DIRECTIONS
Apart from the pictures, print the data below exactly as given.

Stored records
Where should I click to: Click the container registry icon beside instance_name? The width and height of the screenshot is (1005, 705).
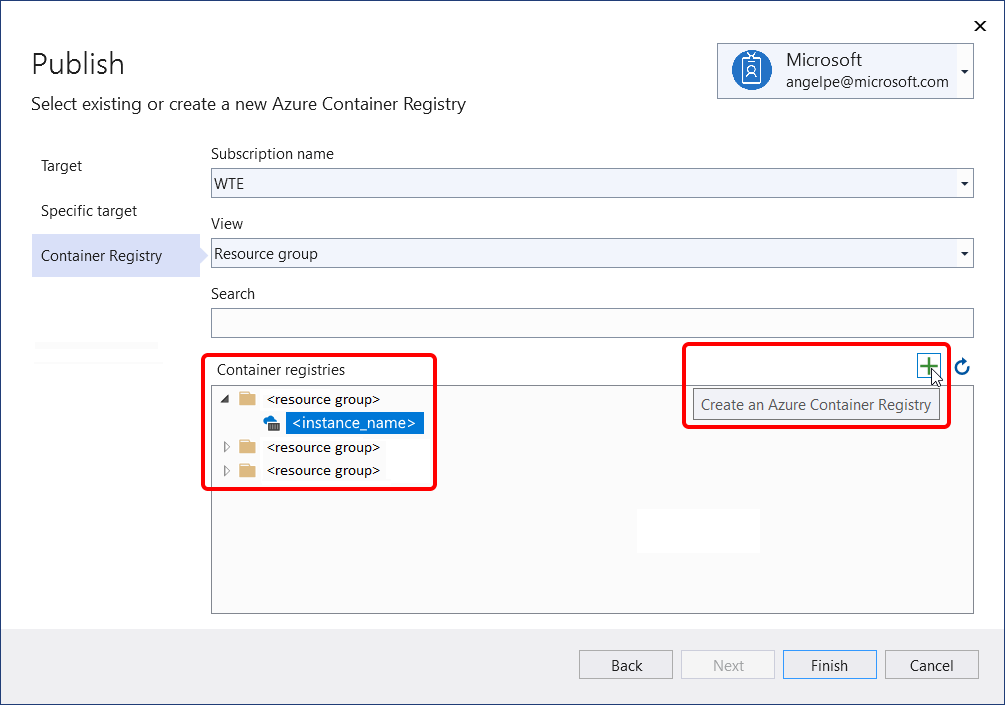[270, 423]
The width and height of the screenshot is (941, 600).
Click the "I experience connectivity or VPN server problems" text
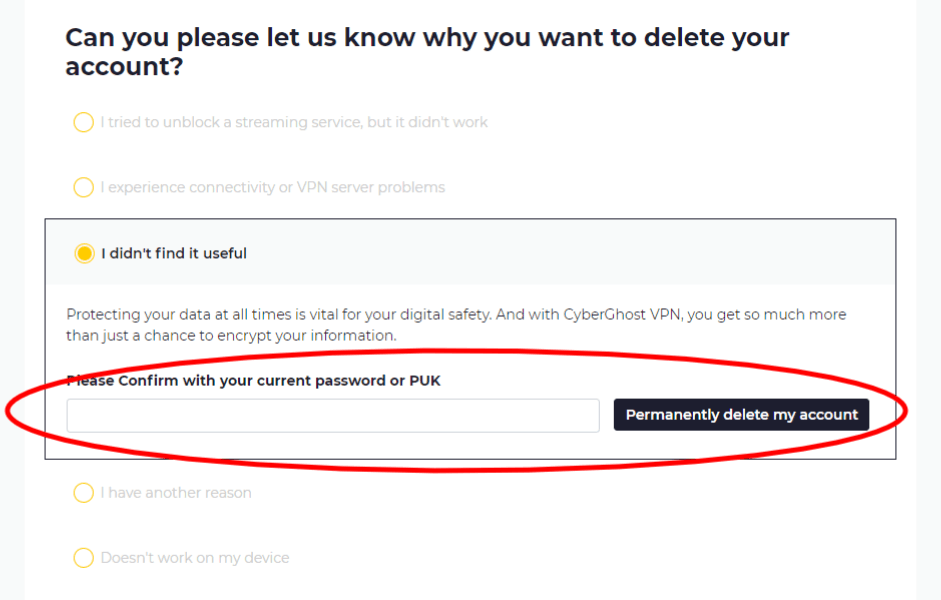[273, 187]
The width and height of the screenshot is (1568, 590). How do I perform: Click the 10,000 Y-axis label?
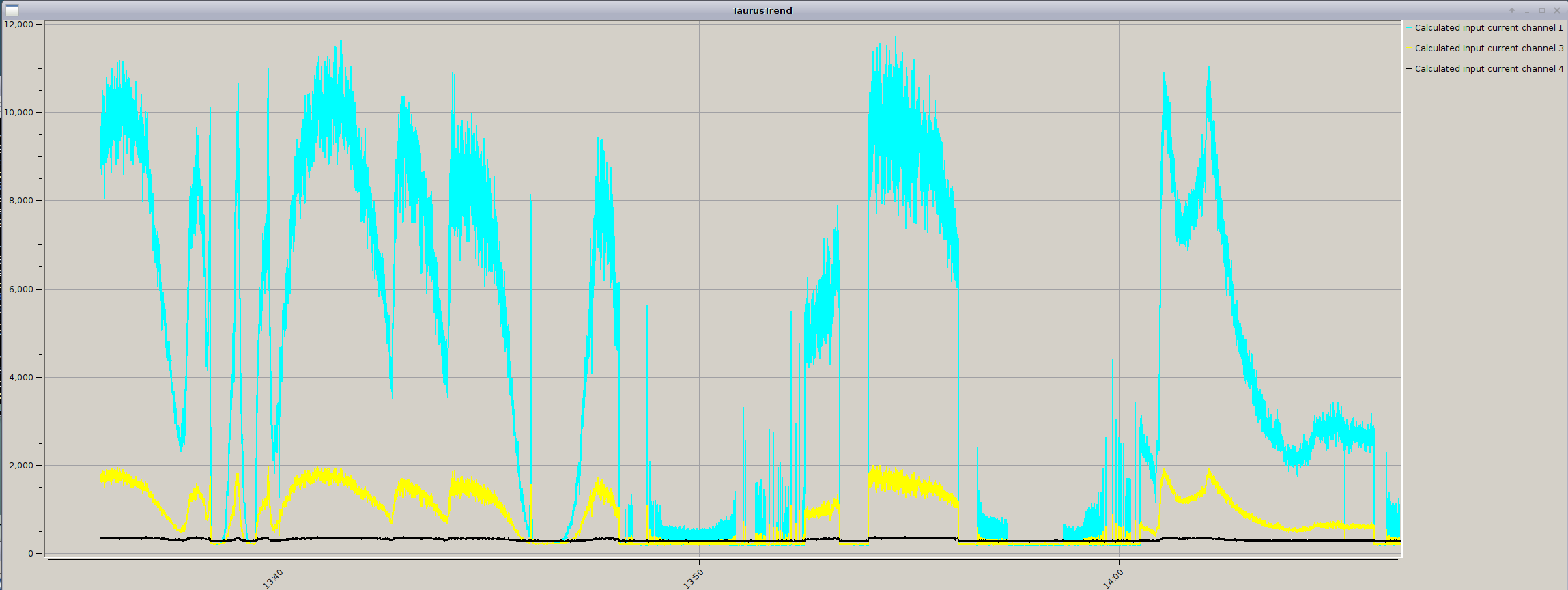18,113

WRITTEN ANSWER
Where should I click to: Click the container registry icon beside instance_name? The width and height of the screenshot is (1005, 705).
[270, 423]
The width and height of the screenshot is (941, 600).
Click the "I experience connectivity or VPN server problems" text
[273, 187]
The width and height of the screenshot is (1568, 590). How do I perform: Click the 10,000 Y-axis label?
18,113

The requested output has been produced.